Darla even washes all the employees’ work clothes for farm biosecurity and as an added employee perk. Through it all, the family strives to exceed the expectations for worker environment, one of six components of the We Care ethical principles.

“Consumers begin to doubt when they hear stories, and they get questions in their mind,” Keith says. “The best thing that we can do as farmers is to show them what we are really doing and be as transparent as possible. We invite them to our farms and in our barns.”

Schoettmer Pork Farm

Environment is a Farm Priority

Friends, relatives, fellow churchgoers and even strangers have visited the Schoettmer farm for hog roasts, various pork dinners and farm tours. And after hundreds of tours, Keith receives a consistent response: “Wow, I didn’t realize how clean it would be.”

New technology and new ways of caring for the animals and the environment make pig farms much different than his grandfather’s generation, Keith says. For example, the farm washes and sanitizes barn spaces between uses for biosecurity reasons. They also store manure in highly regulated and secured waste containment systems.

The farm applies the manure, a natural fertilizer, at appropriate agronomic rates on a neighboring farmer’s fields. The manure provides necessary nutrients for the corn crop, which the Schoettmers then buy to feed the pigs. And the life cycle continues.

“We feel we have a God-given responsibility to take care of the environment that has been entrusted to us,” Keith says. “That means every day we are conscience of the impact we have on the environment to preserve it for future generations.”


  1. Riitta

    January 29, 2020 at 12:15 am

    “I can still hear them screaming in their pain”

    This is what a protester for anti-pig cruelty mentioned when setting foot into the farm.

    Inside a sprawling Indiana farm, piglets just hours old lay dead or dying on a filthy floor, barely inches above a massive lagoon overflowing with the waste of thousands of abused animals. Mother pigs, crammed inside metal crates, lay helpless while their babies cried out in agony just out of their reach.

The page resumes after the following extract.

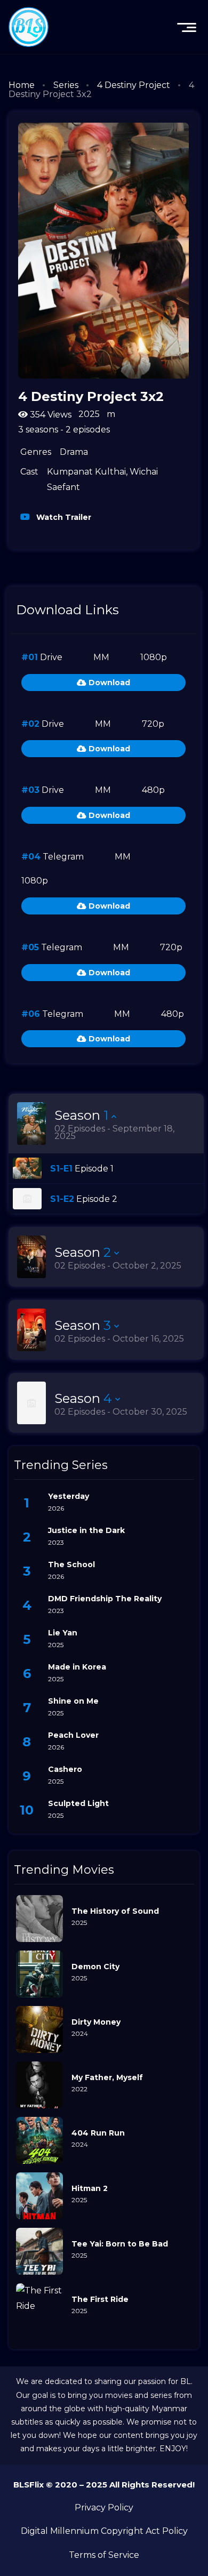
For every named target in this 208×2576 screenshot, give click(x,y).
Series (65, 85)
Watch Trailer (62, 517)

    A typical slaughterhouse kills about 1,000 hogs per hour. The sheer number of animals killed makes it impossible for pigs’ deaths to be humane and painless. Because of improper stunning, many hogs are alive when they reach the scalding-hot water baths, which are intended to soften their skin and remove their hair.

    Pigs are highly intelligent and this is not acceptable in my opinion. Please stop now!

    – Riitta

    • Kayla

      February 22, 2021 at 12:19 am

      What happened when you were there?